HOW TO COMPLETE THIS TASK → Copy the first line of the material below and every later line through the line containing "Image resolution: width=1359", without any other output.

-------- GIVEN DATA

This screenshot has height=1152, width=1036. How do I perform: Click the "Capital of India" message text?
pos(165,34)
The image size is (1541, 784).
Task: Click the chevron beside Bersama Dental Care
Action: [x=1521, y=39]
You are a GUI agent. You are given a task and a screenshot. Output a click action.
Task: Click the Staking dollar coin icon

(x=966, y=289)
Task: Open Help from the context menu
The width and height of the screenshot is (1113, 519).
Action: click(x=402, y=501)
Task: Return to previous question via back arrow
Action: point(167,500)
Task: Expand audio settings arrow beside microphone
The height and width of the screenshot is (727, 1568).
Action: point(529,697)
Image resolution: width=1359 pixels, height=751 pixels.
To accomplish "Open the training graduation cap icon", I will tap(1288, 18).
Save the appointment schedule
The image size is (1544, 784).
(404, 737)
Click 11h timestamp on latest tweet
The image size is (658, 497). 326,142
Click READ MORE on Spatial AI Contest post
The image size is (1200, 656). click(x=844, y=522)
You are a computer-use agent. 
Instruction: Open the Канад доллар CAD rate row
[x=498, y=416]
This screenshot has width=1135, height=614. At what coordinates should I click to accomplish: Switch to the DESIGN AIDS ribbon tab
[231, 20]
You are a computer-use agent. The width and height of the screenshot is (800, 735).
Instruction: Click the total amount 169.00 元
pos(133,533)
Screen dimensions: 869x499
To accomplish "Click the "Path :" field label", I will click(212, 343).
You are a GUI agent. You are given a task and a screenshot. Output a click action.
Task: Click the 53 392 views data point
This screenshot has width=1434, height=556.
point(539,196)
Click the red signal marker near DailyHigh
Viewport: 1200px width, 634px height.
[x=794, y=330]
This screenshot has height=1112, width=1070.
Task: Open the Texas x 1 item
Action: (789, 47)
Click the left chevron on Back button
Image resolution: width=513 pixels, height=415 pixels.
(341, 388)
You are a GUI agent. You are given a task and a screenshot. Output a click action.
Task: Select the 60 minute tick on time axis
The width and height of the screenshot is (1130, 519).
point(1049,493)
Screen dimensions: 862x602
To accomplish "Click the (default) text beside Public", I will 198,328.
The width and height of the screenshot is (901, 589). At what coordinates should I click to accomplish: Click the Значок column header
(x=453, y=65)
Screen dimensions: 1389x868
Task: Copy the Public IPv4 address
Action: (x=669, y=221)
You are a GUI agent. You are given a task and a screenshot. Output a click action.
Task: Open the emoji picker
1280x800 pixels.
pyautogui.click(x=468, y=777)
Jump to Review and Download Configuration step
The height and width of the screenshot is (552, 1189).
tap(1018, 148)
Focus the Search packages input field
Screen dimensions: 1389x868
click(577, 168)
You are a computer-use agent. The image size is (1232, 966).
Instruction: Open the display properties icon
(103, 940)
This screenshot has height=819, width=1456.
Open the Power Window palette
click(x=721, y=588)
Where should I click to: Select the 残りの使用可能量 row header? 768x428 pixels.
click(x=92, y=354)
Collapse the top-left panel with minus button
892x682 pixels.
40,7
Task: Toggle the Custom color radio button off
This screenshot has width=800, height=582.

----------------

REPLY →
This screenshot has height=1152, width=1036. How do I perform: Click the "Capital of India" message text?
pos(165,34)
The image size is (1541, 784).
Task: Click the chevron beside Bersama Dental Care
Action: [x=1521, y=39]
You are a GUI agent. You are given a task and a screenshot. Output a click action.
Task: Click the Staking dollar coin icon

(x=966, y=289)
Task: Open Help from the context menu
The width and height of the screenshot is (1113, 519).
Action: click(x=402, y=501)
Task: Return to previous question via back arrow
Action: point(167,500)
Task: Expand audio settings arrow beside microphone
The height and width of the screenshot is (727, 1568).
Action: point(529,697)
Image resolution: width=1359 pixels, height=751 pixels.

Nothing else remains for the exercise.